La agricultura y la ganadería se sirven del fuego para abrirse camino. Como consecuencia, se emiten enormes cantidades de gases invernadero a la atmósfera, hasta el extremo de que, en Brasil, el 75 por ciento de las emisiones se debe a la deforestación y su magnitud es tal que este país es el cuarto del mundo en generación de CO2. Y cuanto más se reduce la selva, menor es la capacidad de la masa forestal para absorber esos gases, su efecto compensatorio.

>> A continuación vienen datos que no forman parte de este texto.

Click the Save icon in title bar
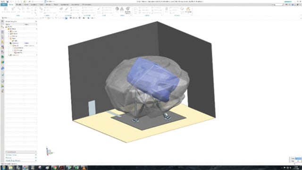The height and width of the screenshot is (170, 302). 8,1
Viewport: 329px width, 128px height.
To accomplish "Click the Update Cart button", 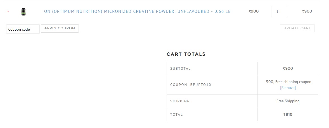I will [297, 28].
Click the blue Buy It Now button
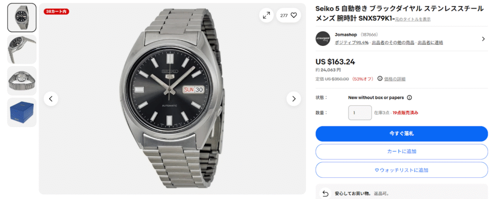 [x=402, y=133]
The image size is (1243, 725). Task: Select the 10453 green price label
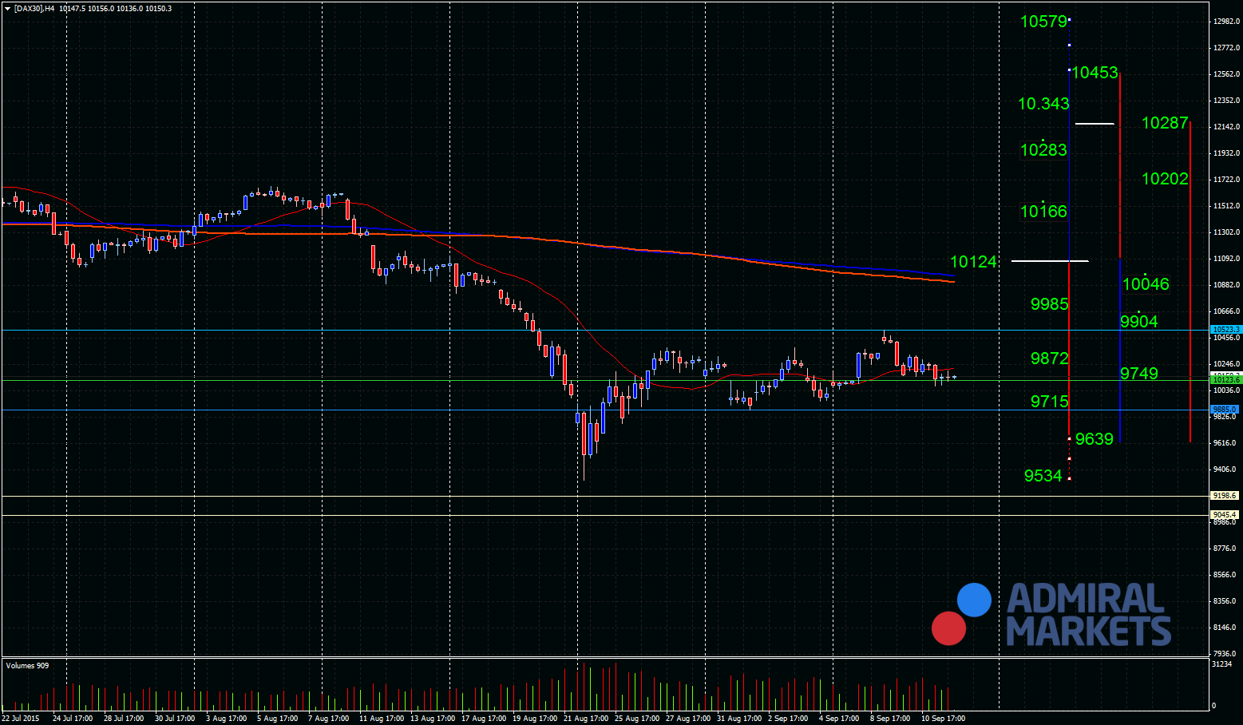(x=1095, y=73)
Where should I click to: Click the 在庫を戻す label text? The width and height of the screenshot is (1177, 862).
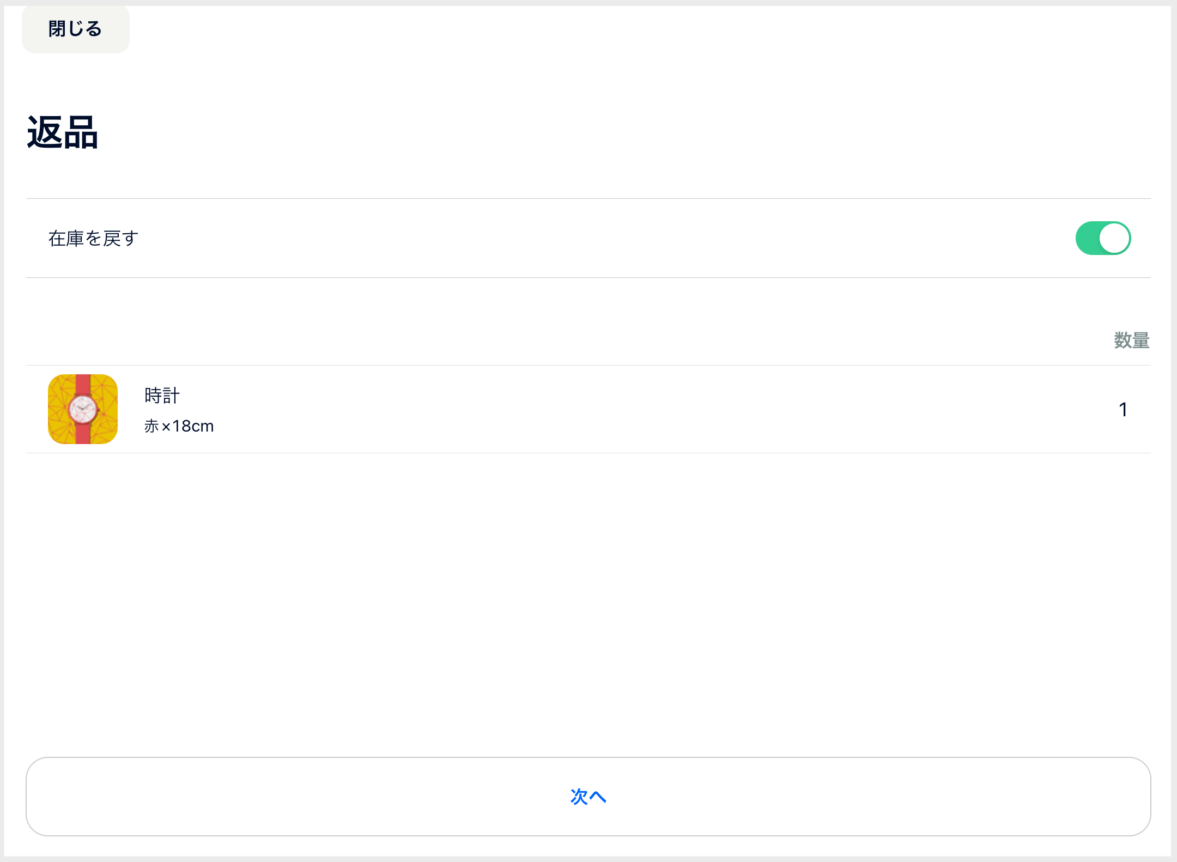93,238
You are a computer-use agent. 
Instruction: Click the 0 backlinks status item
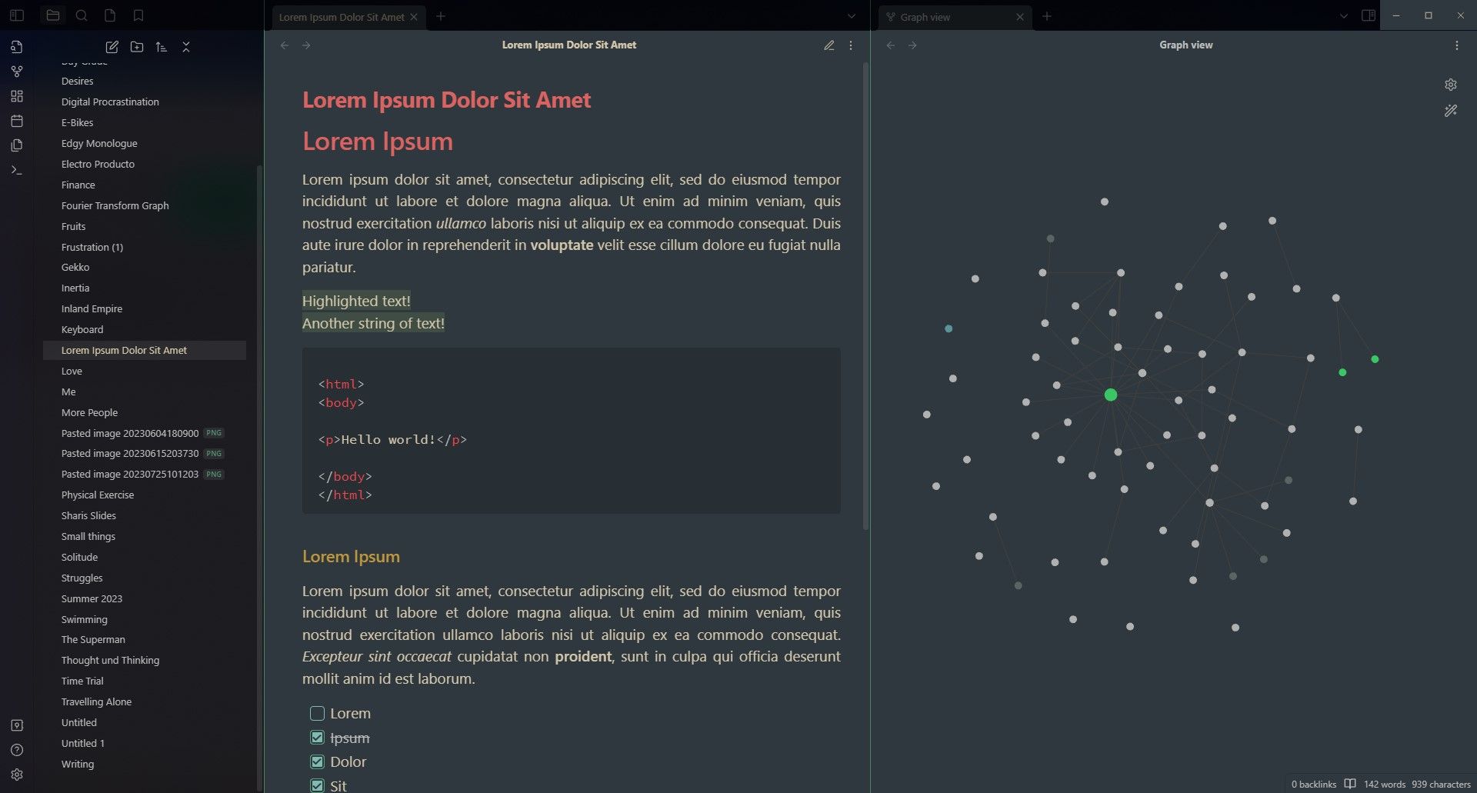coord(1313,784)

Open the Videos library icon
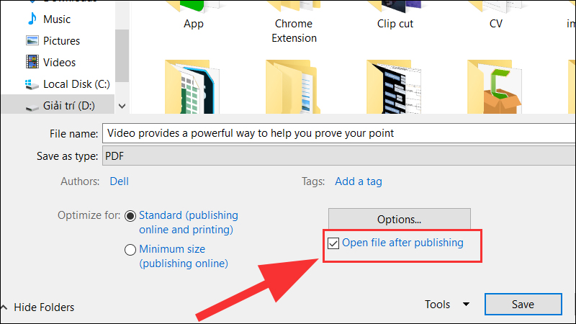coord(32,63)
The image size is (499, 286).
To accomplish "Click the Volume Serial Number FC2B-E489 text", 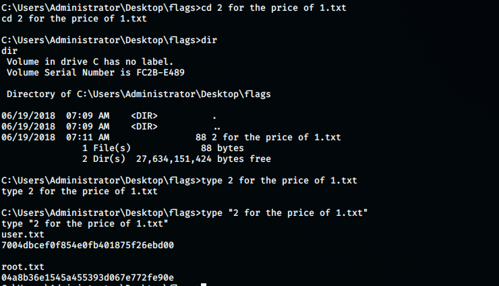I will click(96, 73).
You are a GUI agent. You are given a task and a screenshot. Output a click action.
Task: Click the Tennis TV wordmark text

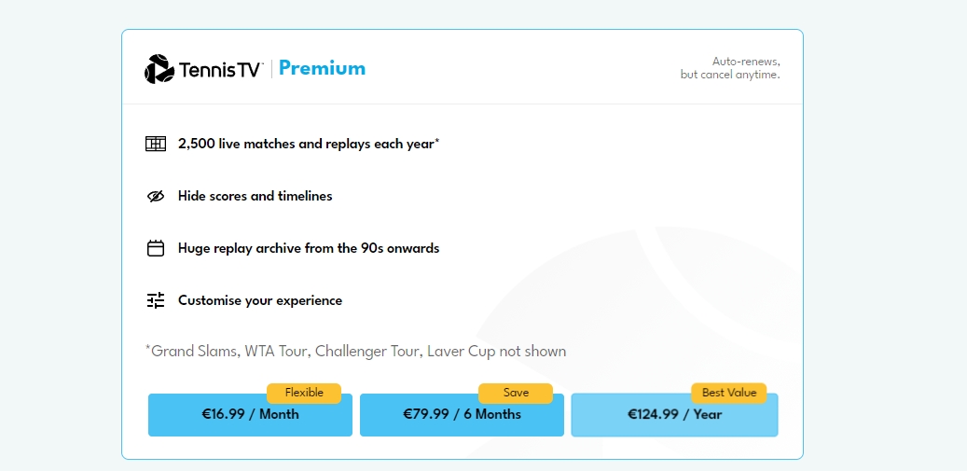221,70
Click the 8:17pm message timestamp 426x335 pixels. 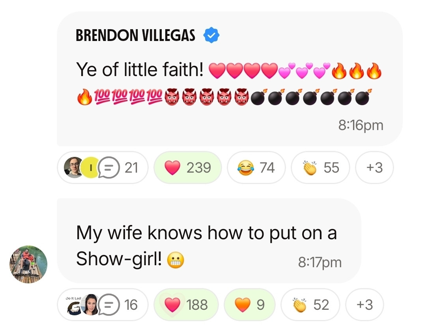point(320,262)
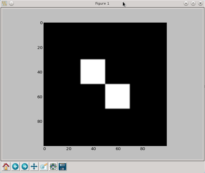Maximize the Figure 1 window
The height and width of the screenshot is (173, 205).
(x=193, y=3)
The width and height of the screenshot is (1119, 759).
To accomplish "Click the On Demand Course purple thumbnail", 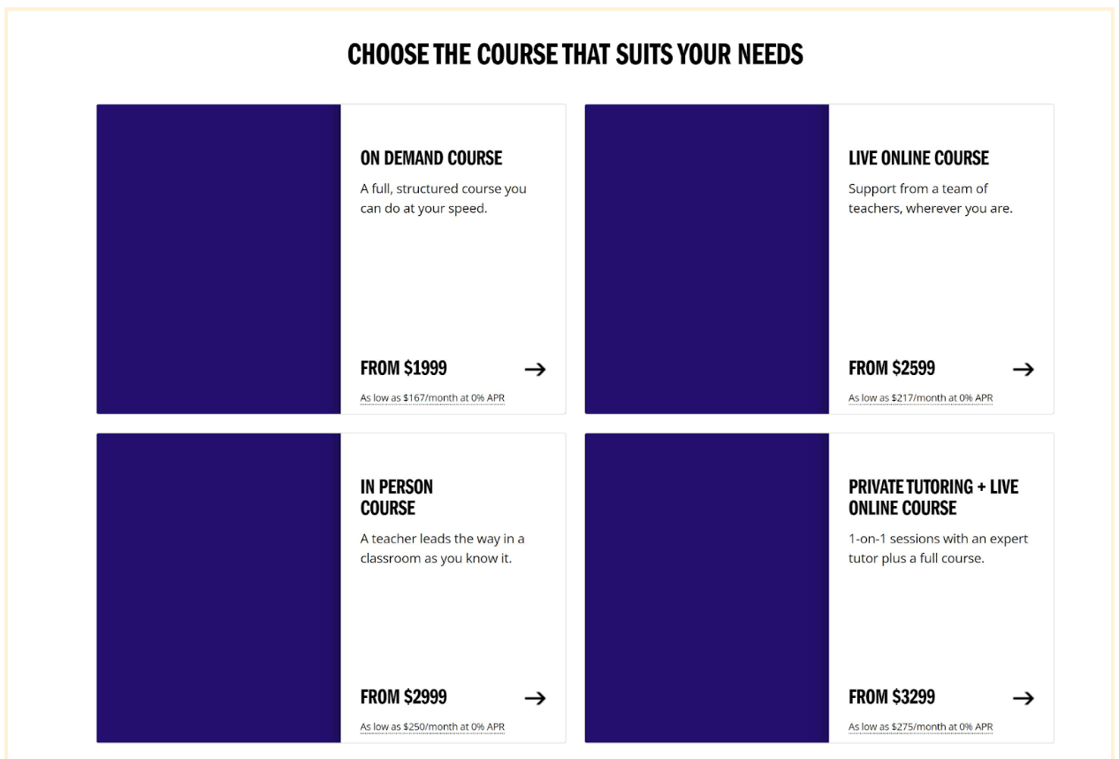I will (x=218, y=258).
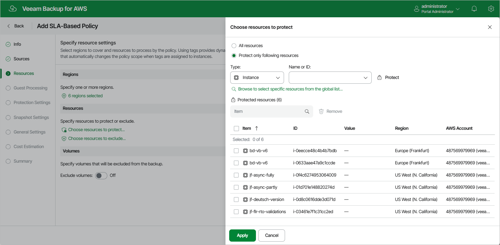Image resolution: width=500 pixels, height=245 pixels.
Task: Click the notifications bell icon
Action: [x=474, y=9]
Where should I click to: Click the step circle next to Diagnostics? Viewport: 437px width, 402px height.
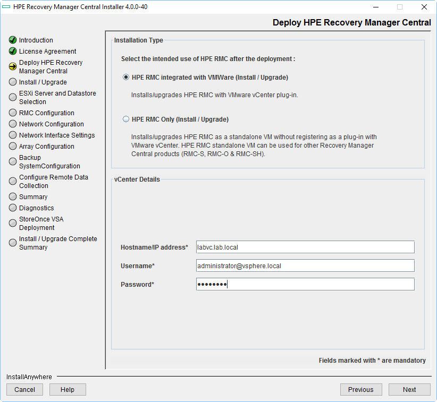(x=12, y=208)
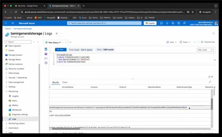
Task: Switch to the Chart tab
Action: (65, 82)
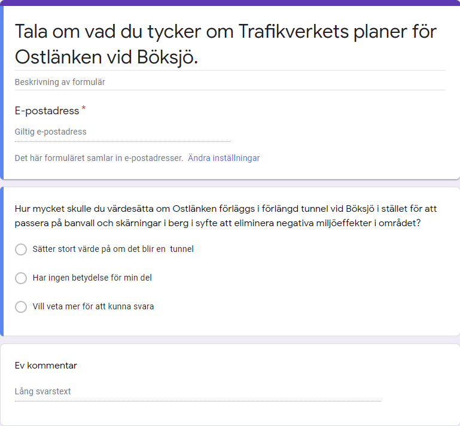Click the 'Giltig e-postadress' input field
Viewport: 460px width, 426px height.
(123, 132)
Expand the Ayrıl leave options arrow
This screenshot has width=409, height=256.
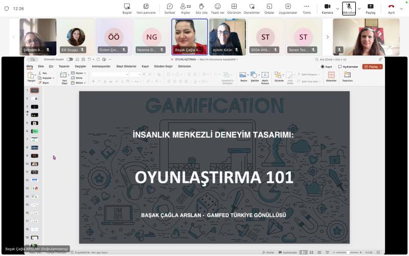[402, 8]
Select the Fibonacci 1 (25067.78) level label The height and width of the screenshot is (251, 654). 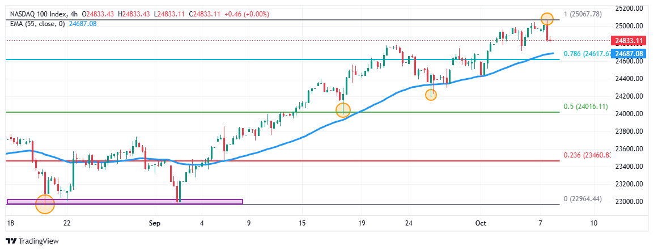coord(583,14)
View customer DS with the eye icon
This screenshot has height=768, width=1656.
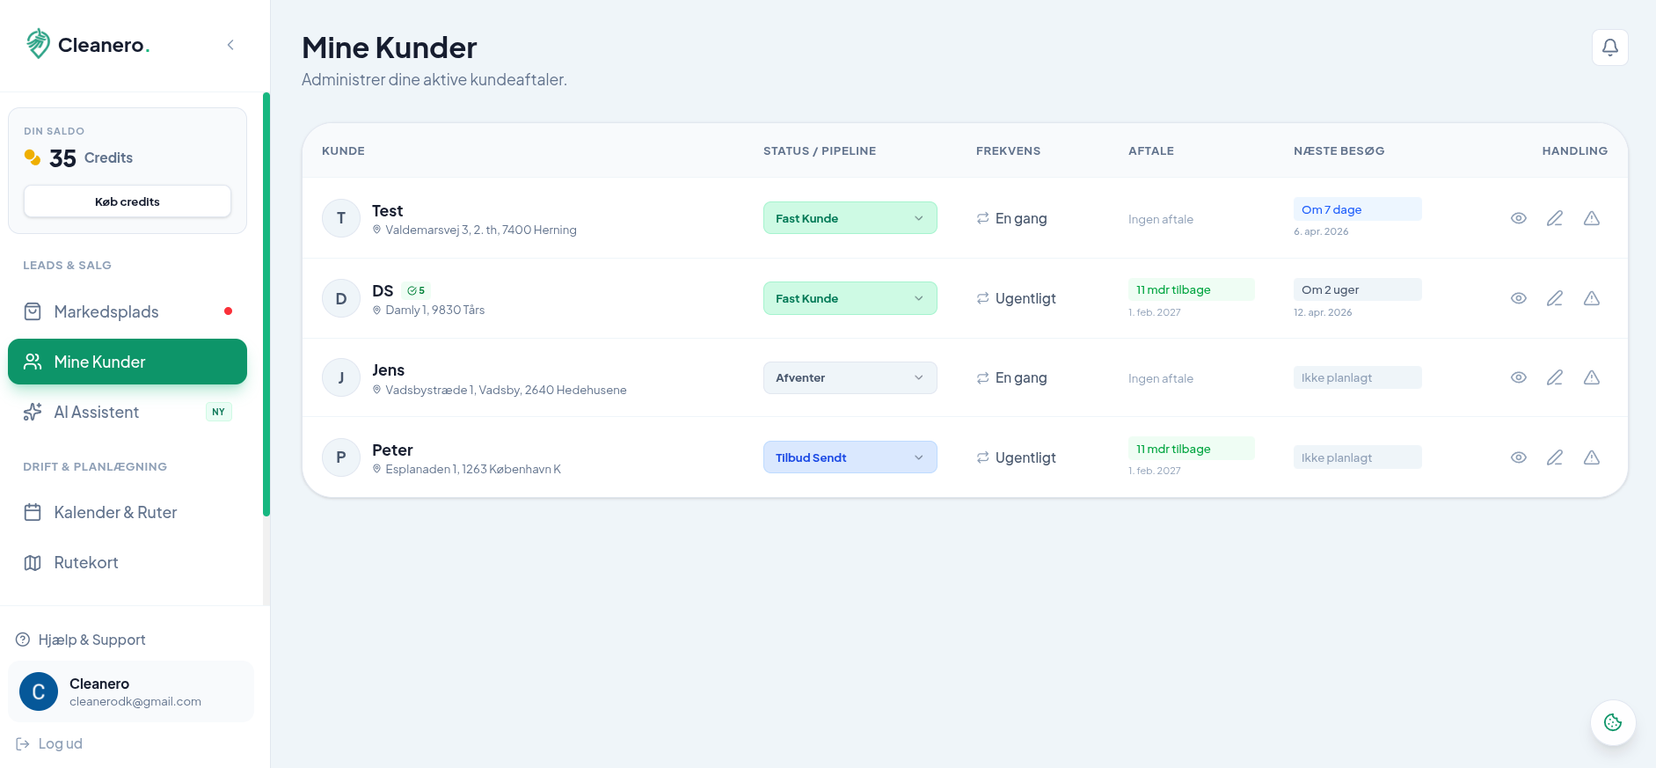click(x=1518, y=298)
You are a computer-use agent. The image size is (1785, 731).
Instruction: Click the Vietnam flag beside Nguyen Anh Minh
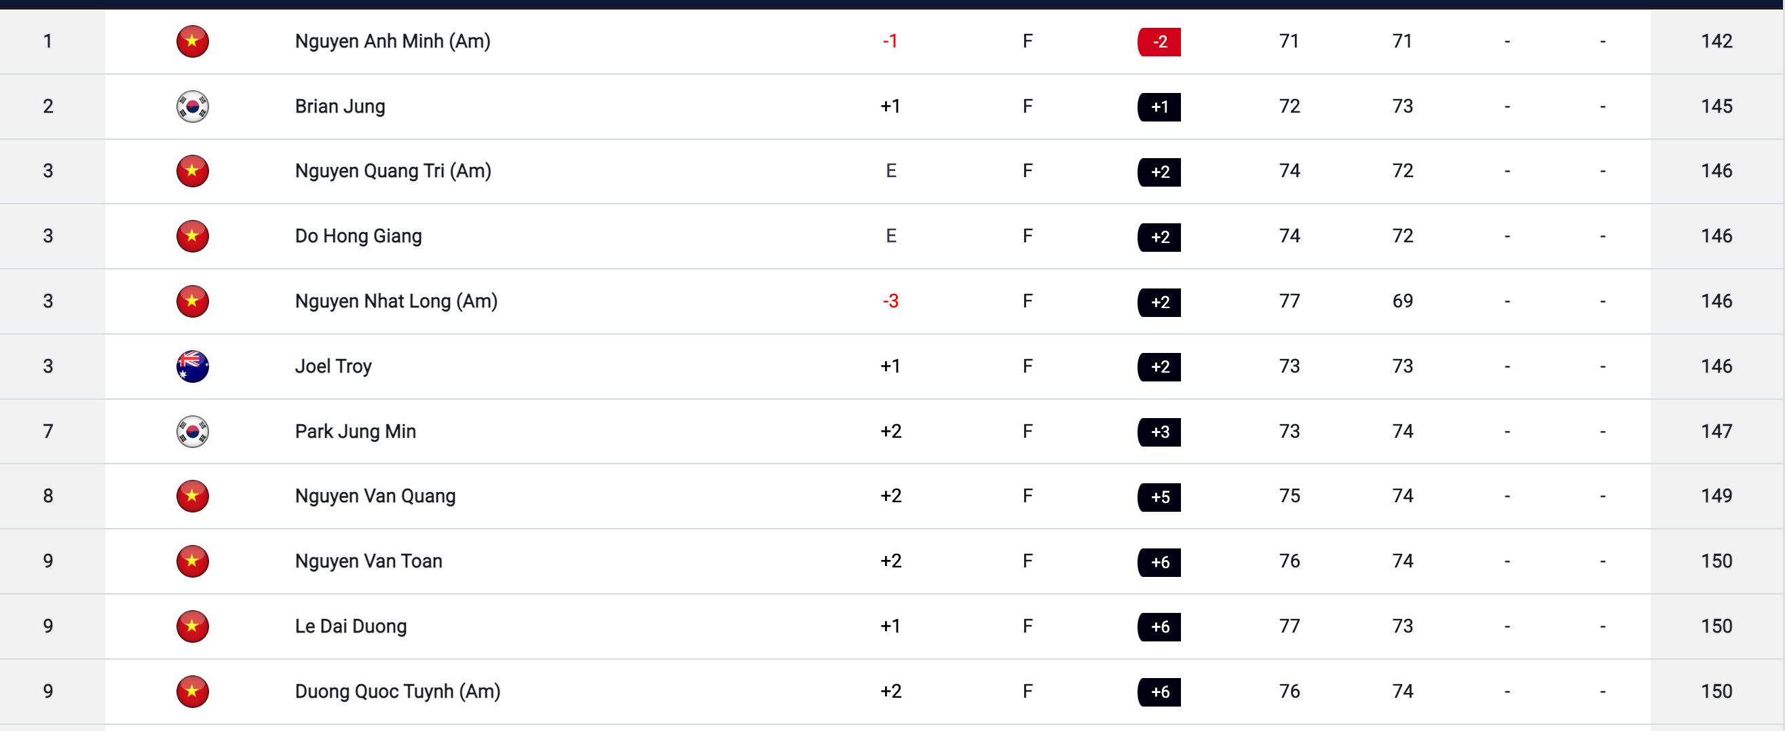[x=193, y=42]
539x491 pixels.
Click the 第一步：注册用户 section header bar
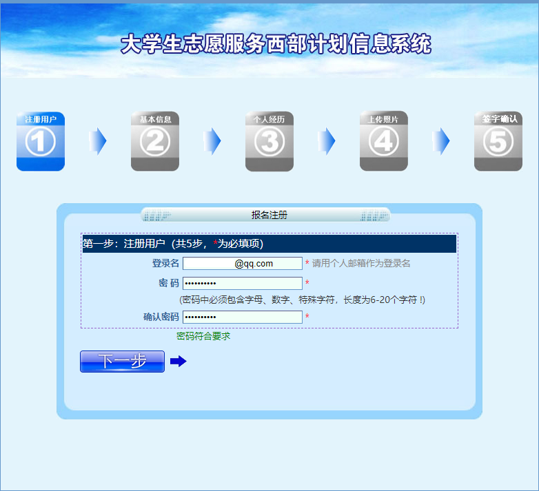(269, 244)
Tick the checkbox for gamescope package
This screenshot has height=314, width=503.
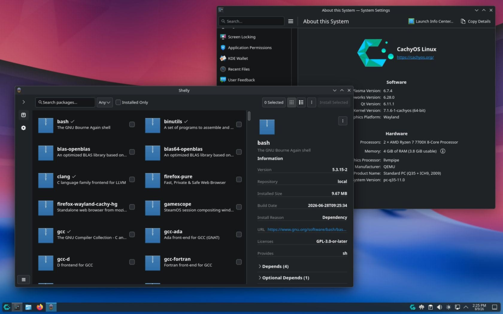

El extendido hábito de cortar, quemar y cultivar, y volver a cortar, quemar y cultivar no tiene solo el obvio efecto deforestador, sino que altera las condiciones climáticas locales, que se hacen más inhóspitas para el bosque, al tiempo que este se vuelve más abierto, seco e inflamable (una tendencia potenciada, por otro lado, por el calentamiento del clima).

Como consecuencia, los incendios se multiplican exponencialmente y se vuelven más devastadores. Y un gran incendio en esta selva resulta imparable: la lucha contra el fuego en el Amazonas (este año se registraron más de 75.000 focos solo en Brasil) debe sustentarse en la prevención y en un nuevo sistema de manejo.

Las concesiones mineras e hidroeléctricas y los contratos para la extracción de gas y de petróleo se han disparado en toda la cuenca amazónica. Según el Fondo Mundial para la Naturaleza (WWF por sus siglas en inglés), el 15 por ciento del bioma amazónico y más de la mitad de las áreas protegidas de la región (24 millones de hectáreas) están afectados por la explotación de hidrocarburos y minerales. No en vano, se cuentan 1.300 concesiones activas y el número de las solicitadas ascendía a 7.400 el año pasado.

Las carreteras, las vías férreas y las nuevas rutas de transporte fluvial contribuyen, asimismo, de modo sustancial a la transformación y la degradación de la Amazonía, al tiempo que hacen accesibles (y, por tanto, vulnerables) más zonas de selva, incluidas algunas de alto valor ecológico, como las que atraviesa la Interoceánica que comunica por la costa Perú y Brasil.

Actualmente, hay sobre la mesa una veintena de proyectos de construcción de grandes carreteras en el Amazonas, así como una vía férrea de costa a costa, entre Brasil y Perú, financiada por China. Aunque quizá las más peligrosas son las decenas de miles de pequeñas carreteras construidas de forma irregular (por lo general vinculadas a la extracción de madera), dado que resultan incontrolables.